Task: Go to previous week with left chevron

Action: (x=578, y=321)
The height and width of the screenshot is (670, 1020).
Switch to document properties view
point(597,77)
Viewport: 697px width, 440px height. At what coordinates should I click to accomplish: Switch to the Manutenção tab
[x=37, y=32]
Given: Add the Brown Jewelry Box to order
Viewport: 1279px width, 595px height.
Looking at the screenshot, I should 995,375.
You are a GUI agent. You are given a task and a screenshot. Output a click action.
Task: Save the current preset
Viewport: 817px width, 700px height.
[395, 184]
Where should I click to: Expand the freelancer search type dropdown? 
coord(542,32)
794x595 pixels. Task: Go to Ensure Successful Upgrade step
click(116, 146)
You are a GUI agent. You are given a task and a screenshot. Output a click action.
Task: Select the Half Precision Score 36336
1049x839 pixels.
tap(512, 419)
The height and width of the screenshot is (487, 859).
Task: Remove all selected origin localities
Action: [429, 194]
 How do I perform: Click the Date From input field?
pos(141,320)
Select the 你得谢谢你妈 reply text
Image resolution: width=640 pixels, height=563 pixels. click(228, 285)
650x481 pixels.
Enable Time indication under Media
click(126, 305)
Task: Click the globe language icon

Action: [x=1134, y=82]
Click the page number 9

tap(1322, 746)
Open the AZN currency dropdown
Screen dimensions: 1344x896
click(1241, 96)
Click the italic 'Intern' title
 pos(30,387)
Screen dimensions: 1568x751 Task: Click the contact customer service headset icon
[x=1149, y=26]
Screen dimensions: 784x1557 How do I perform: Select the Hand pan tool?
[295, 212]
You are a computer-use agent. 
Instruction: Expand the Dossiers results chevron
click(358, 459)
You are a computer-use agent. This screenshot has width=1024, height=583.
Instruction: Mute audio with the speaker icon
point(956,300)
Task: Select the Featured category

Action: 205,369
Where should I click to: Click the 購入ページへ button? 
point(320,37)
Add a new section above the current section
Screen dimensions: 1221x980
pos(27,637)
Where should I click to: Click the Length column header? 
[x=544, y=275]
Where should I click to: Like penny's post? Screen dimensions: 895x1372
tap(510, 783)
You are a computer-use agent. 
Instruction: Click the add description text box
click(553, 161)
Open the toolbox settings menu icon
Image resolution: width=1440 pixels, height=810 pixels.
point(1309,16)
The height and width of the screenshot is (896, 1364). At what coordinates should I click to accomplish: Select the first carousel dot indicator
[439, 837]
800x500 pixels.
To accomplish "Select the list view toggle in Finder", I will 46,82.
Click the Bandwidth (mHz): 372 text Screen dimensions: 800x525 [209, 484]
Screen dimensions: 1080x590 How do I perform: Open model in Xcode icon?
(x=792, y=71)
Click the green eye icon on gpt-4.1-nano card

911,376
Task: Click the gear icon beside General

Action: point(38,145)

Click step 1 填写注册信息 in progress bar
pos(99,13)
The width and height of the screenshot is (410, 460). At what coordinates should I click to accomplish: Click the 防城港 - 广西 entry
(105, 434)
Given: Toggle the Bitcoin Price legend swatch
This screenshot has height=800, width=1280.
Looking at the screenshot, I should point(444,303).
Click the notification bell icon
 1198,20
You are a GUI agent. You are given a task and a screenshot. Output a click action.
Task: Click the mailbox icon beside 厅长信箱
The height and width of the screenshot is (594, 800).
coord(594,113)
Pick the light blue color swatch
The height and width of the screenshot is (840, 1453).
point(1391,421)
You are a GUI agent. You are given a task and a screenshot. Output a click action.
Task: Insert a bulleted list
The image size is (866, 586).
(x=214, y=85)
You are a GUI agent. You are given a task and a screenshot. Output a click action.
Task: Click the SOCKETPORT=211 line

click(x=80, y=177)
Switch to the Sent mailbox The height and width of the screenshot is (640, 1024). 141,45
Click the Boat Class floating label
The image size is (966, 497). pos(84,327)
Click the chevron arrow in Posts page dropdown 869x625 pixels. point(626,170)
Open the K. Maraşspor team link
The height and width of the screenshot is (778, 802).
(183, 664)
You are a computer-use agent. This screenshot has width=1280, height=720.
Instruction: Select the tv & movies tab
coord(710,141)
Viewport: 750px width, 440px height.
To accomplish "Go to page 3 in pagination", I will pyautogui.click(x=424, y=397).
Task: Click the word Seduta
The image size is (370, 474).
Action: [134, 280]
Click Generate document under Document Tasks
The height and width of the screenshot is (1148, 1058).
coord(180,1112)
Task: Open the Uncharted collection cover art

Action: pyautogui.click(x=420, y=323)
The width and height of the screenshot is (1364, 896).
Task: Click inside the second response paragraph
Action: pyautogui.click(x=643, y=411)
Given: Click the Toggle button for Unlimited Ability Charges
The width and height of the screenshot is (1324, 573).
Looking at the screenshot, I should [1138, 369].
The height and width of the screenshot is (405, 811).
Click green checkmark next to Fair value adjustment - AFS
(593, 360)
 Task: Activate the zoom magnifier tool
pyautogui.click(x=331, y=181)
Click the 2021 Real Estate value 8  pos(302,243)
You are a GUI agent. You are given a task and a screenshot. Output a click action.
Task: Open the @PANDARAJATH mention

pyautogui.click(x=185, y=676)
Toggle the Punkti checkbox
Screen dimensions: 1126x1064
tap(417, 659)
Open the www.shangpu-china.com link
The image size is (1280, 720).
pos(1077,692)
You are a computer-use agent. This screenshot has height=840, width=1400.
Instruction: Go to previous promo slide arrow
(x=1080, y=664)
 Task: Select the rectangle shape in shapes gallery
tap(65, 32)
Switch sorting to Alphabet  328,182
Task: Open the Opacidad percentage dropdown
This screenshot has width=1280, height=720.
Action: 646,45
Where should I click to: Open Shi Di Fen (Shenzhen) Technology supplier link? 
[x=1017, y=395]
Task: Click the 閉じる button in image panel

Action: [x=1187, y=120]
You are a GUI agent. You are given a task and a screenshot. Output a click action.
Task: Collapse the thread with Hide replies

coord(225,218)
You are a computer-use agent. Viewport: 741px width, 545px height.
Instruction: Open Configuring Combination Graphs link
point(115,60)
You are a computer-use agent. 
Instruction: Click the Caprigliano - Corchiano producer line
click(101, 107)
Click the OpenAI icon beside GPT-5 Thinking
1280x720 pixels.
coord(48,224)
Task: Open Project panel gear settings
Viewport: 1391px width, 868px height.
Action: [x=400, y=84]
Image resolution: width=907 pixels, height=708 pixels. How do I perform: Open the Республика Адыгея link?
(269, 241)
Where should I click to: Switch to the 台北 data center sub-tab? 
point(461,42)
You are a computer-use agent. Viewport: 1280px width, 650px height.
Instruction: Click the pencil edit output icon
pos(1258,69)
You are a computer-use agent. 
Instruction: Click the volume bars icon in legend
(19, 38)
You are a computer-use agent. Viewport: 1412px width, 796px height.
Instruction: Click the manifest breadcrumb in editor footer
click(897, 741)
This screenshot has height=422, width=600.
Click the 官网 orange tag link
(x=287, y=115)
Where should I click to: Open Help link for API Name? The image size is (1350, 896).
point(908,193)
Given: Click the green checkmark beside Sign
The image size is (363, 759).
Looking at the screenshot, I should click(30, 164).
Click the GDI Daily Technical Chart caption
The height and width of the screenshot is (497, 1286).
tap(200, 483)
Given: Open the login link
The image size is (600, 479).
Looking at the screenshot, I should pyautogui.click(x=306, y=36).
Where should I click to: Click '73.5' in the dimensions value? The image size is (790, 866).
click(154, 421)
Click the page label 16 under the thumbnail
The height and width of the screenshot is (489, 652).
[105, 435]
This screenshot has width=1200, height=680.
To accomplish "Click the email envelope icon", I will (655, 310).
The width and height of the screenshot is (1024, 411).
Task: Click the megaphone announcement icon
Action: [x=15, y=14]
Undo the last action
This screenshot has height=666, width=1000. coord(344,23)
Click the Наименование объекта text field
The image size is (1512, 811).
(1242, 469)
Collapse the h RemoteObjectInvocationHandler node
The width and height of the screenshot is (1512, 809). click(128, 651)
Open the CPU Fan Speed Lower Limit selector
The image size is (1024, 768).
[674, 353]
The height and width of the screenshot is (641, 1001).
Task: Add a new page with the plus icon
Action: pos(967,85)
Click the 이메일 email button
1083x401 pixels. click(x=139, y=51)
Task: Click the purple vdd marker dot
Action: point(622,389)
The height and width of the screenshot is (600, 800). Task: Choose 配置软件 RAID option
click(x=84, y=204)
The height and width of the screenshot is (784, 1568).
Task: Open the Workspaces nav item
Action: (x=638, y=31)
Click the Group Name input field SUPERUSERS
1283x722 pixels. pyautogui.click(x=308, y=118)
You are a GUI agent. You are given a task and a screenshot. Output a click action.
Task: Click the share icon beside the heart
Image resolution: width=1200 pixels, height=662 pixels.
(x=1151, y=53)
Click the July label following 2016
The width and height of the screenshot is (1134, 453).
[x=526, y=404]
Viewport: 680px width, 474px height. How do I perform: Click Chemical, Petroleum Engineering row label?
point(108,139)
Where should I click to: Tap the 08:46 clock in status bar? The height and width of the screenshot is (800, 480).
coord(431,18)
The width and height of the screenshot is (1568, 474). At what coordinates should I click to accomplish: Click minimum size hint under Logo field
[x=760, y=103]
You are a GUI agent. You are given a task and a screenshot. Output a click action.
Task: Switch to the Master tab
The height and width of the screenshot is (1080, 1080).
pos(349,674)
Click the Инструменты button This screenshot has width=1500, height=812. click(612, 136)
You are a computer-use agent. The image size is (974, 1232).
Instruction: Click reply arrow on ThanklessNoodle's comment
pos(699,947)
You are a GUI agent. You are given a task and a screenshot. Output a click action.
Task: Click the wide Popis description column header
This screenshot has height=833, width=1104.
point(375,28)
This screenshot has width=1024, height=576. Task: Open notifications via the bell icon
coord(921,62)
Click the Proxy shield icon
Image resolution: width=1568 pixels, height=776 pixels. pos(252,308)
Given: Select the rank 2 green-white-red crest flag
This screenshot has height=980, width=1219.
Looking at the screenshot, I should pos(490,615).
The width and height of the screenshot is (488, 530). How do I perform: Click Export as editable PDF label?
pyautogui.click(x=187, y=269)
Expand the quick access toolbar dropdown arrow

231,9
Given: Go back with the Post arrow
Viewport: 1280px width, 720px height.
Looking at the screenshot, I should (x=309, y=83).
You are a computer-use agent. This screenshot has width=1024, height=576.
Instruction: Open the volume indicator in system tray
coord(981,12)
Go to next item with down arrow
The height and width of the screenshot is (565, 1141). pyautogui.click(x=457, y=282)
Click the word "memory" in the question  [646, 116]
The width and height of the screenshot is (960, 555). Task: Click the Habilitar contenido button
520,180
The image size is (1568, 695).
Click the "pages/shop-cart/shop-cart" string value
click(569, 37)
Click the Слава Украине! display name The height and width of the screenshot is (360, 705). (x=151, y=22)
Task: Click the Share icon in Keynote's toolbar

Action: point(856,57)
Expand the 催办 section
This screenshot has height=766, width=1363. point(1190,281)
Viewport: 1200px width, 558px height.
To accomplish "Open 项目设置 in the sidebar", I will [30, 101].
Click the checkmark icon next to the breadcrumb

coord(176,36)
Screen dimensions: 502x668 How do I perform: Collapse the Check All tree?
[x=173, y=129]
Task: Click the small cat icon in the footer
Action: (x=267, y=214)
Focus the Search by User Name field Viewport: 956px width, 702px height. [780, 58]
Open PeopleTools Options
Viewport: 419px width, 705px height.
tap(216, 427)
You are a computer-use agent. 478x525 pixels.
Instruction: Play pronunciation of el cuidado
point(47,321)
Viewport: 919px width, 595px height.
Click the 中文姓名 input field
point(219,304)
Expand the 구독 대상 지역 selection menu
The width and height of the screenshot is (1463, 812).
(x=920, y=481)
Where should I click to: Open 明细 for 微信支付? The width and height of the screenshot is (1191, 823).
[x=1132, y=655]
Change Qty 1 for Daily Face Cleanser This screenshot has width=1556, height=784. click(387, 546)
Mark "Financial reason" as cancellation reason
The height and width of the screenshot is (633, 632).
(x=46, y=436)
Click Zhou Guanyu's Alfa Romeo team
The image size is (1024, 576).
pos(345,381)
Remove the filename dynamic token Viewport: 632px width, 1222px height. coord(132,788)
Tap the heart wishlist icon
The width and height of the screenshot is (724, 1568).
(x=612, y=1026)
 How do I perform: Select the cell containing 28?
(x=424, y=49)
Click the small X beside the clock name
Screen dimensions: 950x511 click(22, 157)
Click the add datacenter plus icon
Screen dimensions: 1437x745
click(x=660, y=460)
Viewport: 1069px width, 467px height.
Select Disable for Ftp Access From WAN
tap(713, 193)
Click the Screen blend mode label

··········

◆ WHAT YOU HAVE TO DO
Nothing should appear in the answer except the lines above from the line with "800x500 pixels." through the line with "Given: Toggle the Bitcoin Price legend swatch", both included, written out exactly.

◆ RESULT OF THIS EXERCISE
800x500 pixels.
To accomplish "Select the list view toggle in Finder", I will 46,82.
Click the Bandwidth (mHz): 372 text Screen dimensions: 800x525 [209, 484]
Screen dimensions: 1080x590 How do I perform: Open model in Xcode icon?
(x=792, y=71)
Click the green eye icon on gpt-4.1-nano card

911,376
Task: Click the gear icon beside General

Action: point(38,145)

Click step 1 填写注册信息 in progress bar
pos(99,13)
The width and height of the screenshot is (410, 460). At what coordinates should I click to accomplish: Click the 防城港 - 广西 entry
(105, 434)
Given: Toggle the Bitcoin Price legend swatch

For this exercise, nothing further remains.